Korrupte Beamte in Griechenland haben Recht auf Pension

15. Februar 2015 / Aufrufe: 2.114

Laut dem Obersten Rechnungshof in Griechenland darf auch unwiderruflich verurteilten öffentlichen Bediensteten nicht pauschal der Pensionsanspruch aberkannt werden.

Der Senat des Obersten Rechnungshofs in Griechenland urteilte, dass ein öffentlicher Bediensteter, der mit einem unwiderruflichen Urteil verurteilt worden ist, nicht seinen Rentenanspruch verliert, und gab so einem Finanzbeamten Recht, dem die Pension verweigert wurde, weil es seinen Lasten ein gerichtliches Urteil – konkret wegen Korruption – vorlag.

Wie in dem Urteil angeführt wird, kollidiert die Aberkennung der Rente im Fall des Vorliegens einer gerichtlichen Verurteilung mit dem grundgesetzlichen Prinzip der Verhältnismäßigkeit, während sie parallel die menschliche Würde angreift und das Recht auf Entfaltung der Persönlichkeit beeinträchtigt. Im selben Moment stellt sie eine übermäßig beschwerende und unverhältnismäßige Sanktion dar, da sie nicht in einem gerechten Verhältnis der Ausgewogenheit bezüglich des angestrebten Zwecks des öffentlichen Nutzens steht.

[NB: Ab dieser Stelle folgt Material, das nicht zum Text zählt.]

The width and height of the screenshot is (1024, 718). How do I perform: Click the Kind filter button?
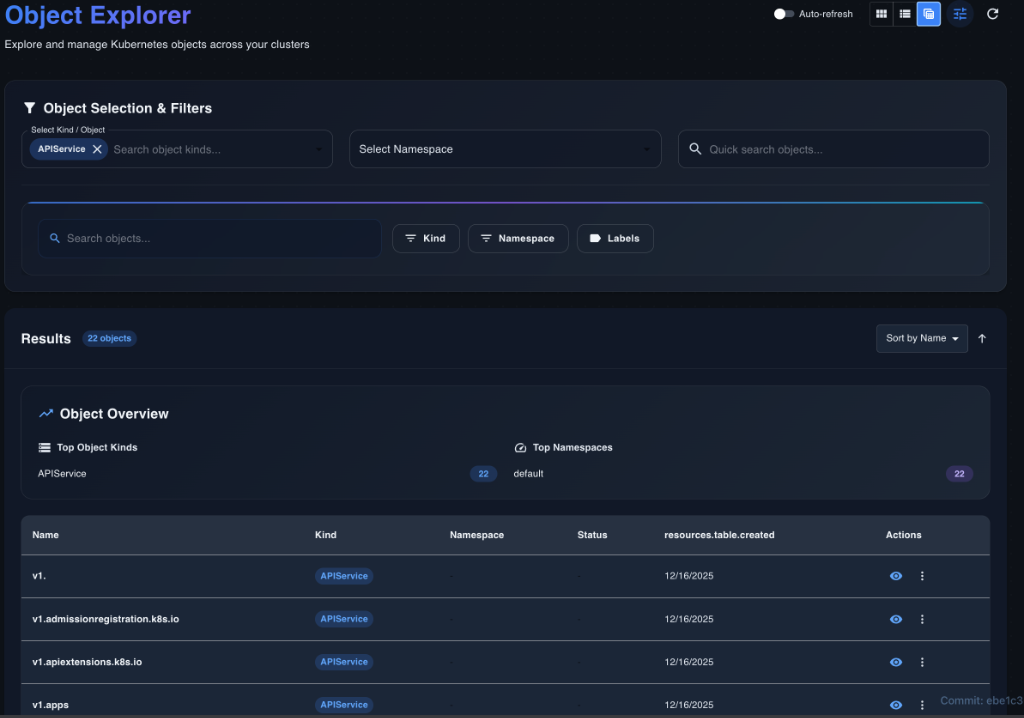(426, 239)
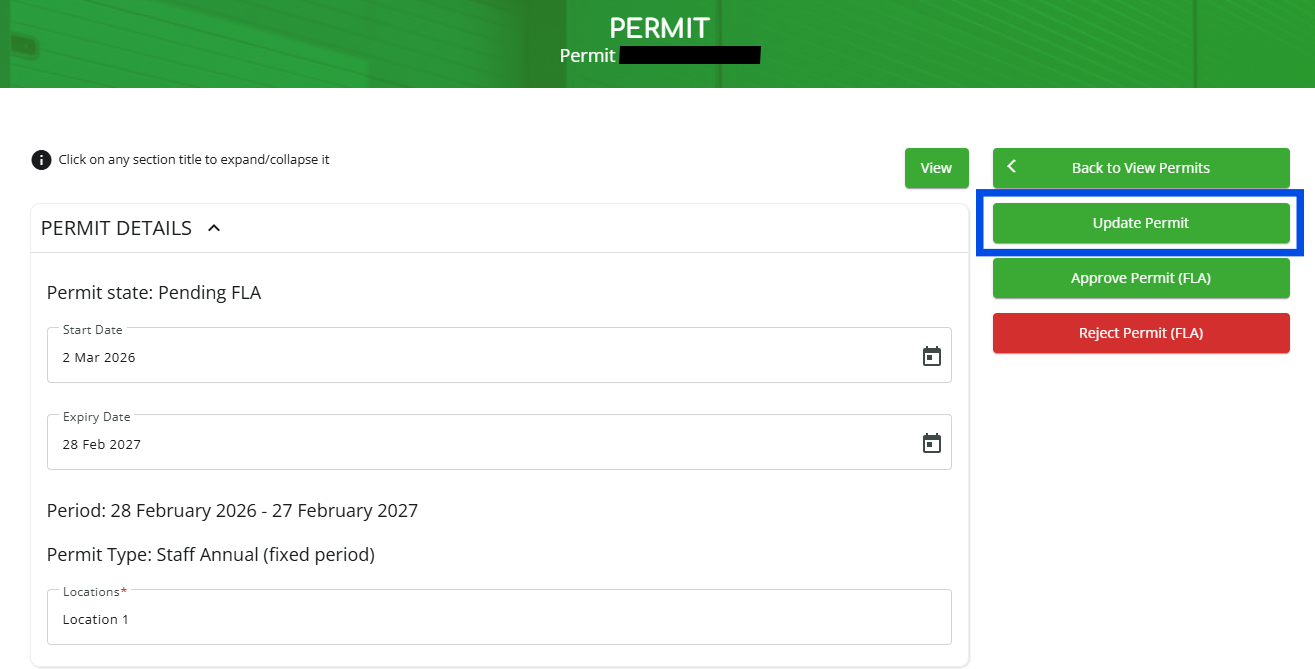The image size is (1315, 669).
Task: Click the Permit state: Pending FLA text
Action: pyautogui.click(x=154, y=293)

Aberkennung des Rentenanspruchs hat lebenslängliche Folgen

Spezieller wies die staatliche Rechnungszentrale (GLK) den Rentenantrag eines Finanzbeamten mit der Begründung ab, er habe seinen Pensionsanspruch wegen einer unwiderruflichen Verurteilung wegen Korruption verloren. Parallel leitete die GLK das Verfahren zur Gewährung einer Rente an seine Ehefrau und seine beiden Töchter ein.

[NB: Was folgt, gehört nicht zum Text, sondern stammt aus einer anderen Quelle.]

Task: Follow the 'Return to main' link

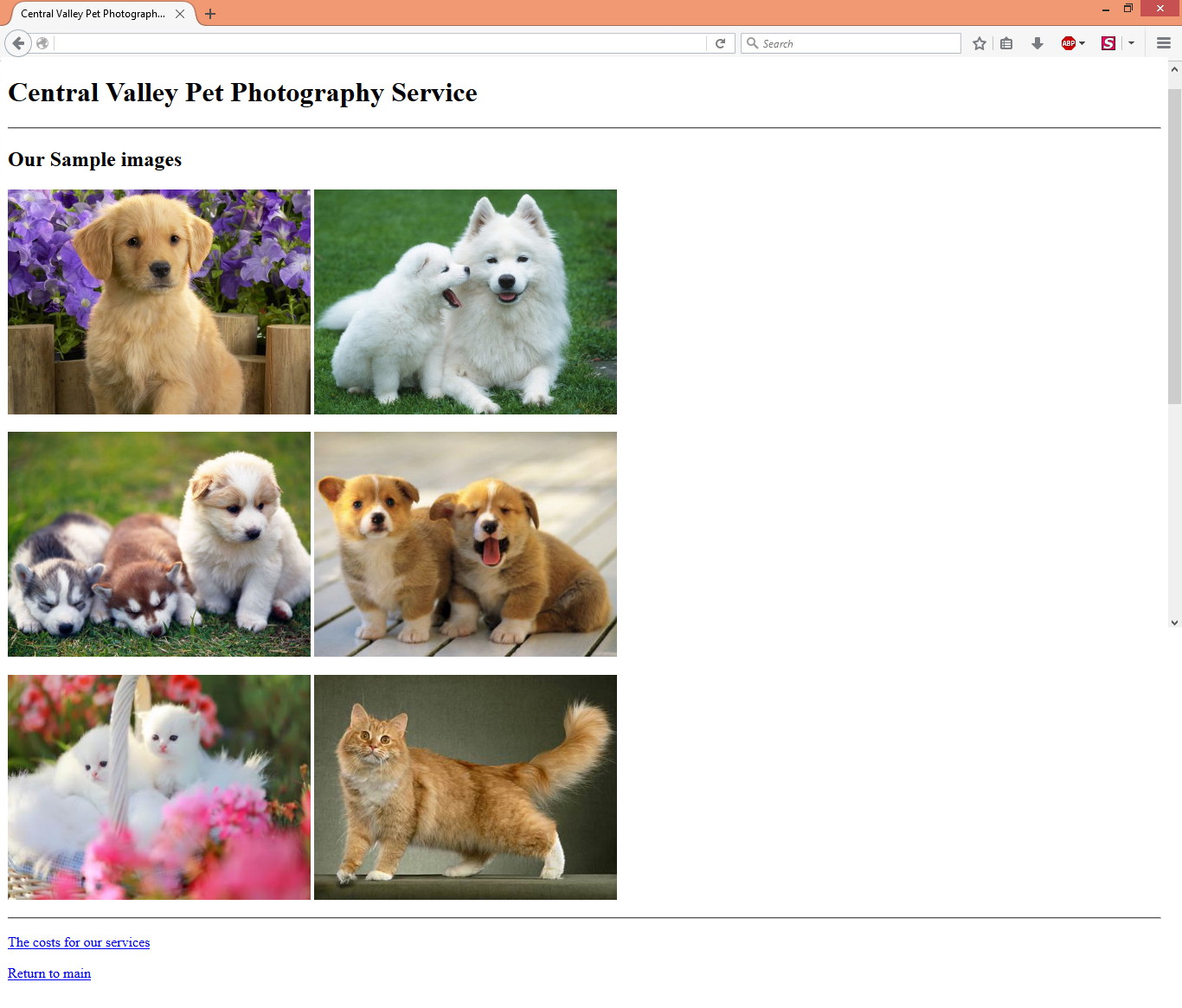Action: pos(49,973)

Der Senat des Rechnungshofs unterstrich in seinem Urteil, der endgültige Verlust der Rente und nicht nur eines Prozentsatzes von dieser initiiere „unabhängig von der Tatsache, dass ein Teil der Rente von dem Bediensteten entrichteten Beiträgen entspricht„, auch den Verlust aller Sozialversicherungsleistungen, einschließlich auch der Versicherungsleistungen wegen Krankheit, und „stellt eine für den aus dem aktiven Dienst ausscheidenden öffentlichen Bediensteten besonders belastende Maßnahme dar, die ihn bis zum Ende seines Lebens verfolgt und ihm die elementaren Mittel zur Bewältigung seiner Lebensbedürfnisse in einem Alter entzieht, in dem die Möglichkeit zur Substituierung seiner Rente mittels anderer Mittel in einem hohen Grad unsicher, wenn nicht gar inexistent ist„.

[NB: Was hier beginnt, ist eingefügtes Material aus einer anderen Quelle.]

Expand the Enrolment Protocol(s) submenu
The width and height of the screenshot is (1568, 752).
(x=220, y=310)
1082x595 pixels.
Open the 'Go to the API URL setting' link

Weiter merkt der Rechnungshof an, das strafbare Verhalten des Bediensteten, unabhängig ob im Grad eines Vergehens oder eines Schwerverbrechens, „steht nicht in direktem Zusammenhang mit dem Rentensystem, auf dass es zu einem Kriterium für den Verlust des Rentenanspruchs gemacht werden kann, sondern – zur Entlassung des Bediensteten führen könnend – in unmittelbarem Zusammenhang mit seinem Dienststatus„.

Schließlich merkt der Senat des Rechnungshofs an, die misslichen Folgen des Verlustes des Pensionsanspruchs wegen der Verurteilung sind abgesehen von ihrer Verfassungswidrigkeit zu dem angestrebten Ziel eines öffentlichen Interesses unverhältnismäßig, während die Sanktion sich auch über die Verbüßung der gegen den Bediensteten verhängten Strafe hinaus mit der Folge erstreckt, dass sie die menschliche Würde verletzt und das Recht auf freie Entfaltung der Persönlichkeit beeinträchtigt.

(Quelle: To Pontiki)

  1. George
    18. Februar 2015, 18:50 | #1

    Frage: Welche Würde hat ein korrupter Beamter noch? Besteht das das Recht auf Entfaltung der Persönlichkeit darin, korrupt zu sein und seinen Staat zu schädigen? Selbstverständlich ist es Unsinn, jemand die die finanzielle Grundlage für seine Existenz zu entziehen. Aber man könnte die Pension auf die Höhe der Mindestrente herabsetzen, damit der Herr lernt, wie es den normalen griechischen Bürgern geht, die ehrlich geblieben sind.